York got tired of hearing the same speech. He believed that Indians wouldn't be given the same freedoms as whites. He appreciated the Indians and the skills they shared with them to keep them alive.
In the journals written about the voyage, York was always portrayed in a positive light. York never wrote his own journals because he did not know how to write.
The group only lost one member of the journey, Sgt. Charles Floyd. The journals say York stayed with him when he died and tried to make him comfortable.
York also looked after Sacagawea and her son, Pomp. They had a common bond, they were both slaves.
York was one of three people on the journey who knew how to swim. He was also a hunter.
York said he couldn't wait to get home to his wife and family.
York was disappointed that when they got back, the President recognized every member of the group except him.

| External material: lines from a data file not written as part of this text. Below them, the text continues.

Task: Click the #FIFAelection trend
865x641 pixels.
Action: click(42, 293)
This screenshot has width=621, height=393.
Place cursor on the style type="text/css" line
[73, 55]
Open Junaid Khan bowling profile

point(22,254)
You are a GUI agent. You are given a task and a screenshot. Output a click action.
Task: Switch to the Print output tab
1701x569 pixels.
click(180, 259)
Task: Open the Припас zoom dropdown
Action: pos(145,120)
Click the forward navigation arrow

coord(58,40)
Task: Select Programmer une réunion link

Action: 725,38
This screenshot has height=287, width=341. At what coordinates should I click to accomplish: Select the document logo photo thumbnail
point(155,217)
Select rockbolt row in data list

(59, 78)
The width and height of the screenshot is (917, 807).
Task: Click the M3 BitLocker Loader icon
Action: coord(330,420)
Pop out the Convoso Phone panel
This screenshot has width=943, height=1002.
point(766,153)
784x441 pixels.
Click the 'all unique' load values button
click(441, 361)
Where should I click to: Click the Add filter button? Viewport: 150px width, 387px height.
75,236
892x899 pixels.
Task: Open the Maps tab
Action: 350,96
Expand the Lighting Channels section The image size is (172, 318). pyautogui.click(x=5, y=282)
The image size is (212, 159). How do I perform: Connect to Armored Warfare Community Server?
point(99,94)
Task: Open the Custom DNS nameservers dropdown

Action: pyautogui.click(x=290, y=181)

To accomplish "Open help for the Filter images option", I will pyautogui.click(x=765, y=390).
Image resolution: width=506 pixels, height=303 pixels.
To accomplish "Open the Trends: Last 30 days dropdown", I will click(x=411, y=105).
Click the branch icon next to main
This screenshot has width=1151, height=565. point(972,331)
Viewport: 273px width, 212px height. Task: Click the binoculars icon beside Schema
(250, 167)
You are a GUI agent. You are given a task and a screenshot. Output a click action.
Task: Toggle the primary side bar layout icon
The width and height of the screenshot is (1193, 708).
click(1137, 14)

Each man was given land, money and the appreciation of their nation.
York was again disappointed when Clark refused again and again to give him his freedom. He was further disappointed when Clark made him move from his home to St. Louis.
York said Clark threatened to send him to be a slave in New Orleans -- a cruel fate for a slave.
At about that same time he moved, his wife and family moved further South, forcing them to say good-bye forever.
The main reason York had come back to civilization was to see his family again. When that dream died, he found some comfort in telling other slaves that there is a place in this country where people ask them to sit and eat with them, where people respect them and not spit on them.
York said if he didn't tell the children they might never know that there is more out there than slavery.
"Maybe ya'll could do me a favor..." York said to the crowd gathered for Chautauqua. "Tell them you know a man with skin as dark as night -- a black man who suffered pain with the greatest heroes the nation might ever know and my name is York, just York. It's the name my daddy carried before me... I have never been the property of another man."
He told the audience that he does not want his name, his voice and his story to die with him.
"These words are the only thing of value that I have left to give," he said.
Davis, an attorney, educator and performer from Kentucky, said no one knows what happened to York after he was freed. He became a businessman for awhile until that turned into a failure. He traveled further into the South looking for his family but had no luck.
In 1832, Clark told Washington Irving that York died of cholera on his way back to apologize to Clark.
But later in that same year, voyagers said they came across a chief of an Indian tribe who was Black. The man claimed he had gone on an expedition to the West with Lewis and Clark. Indian oral history repeats the same story.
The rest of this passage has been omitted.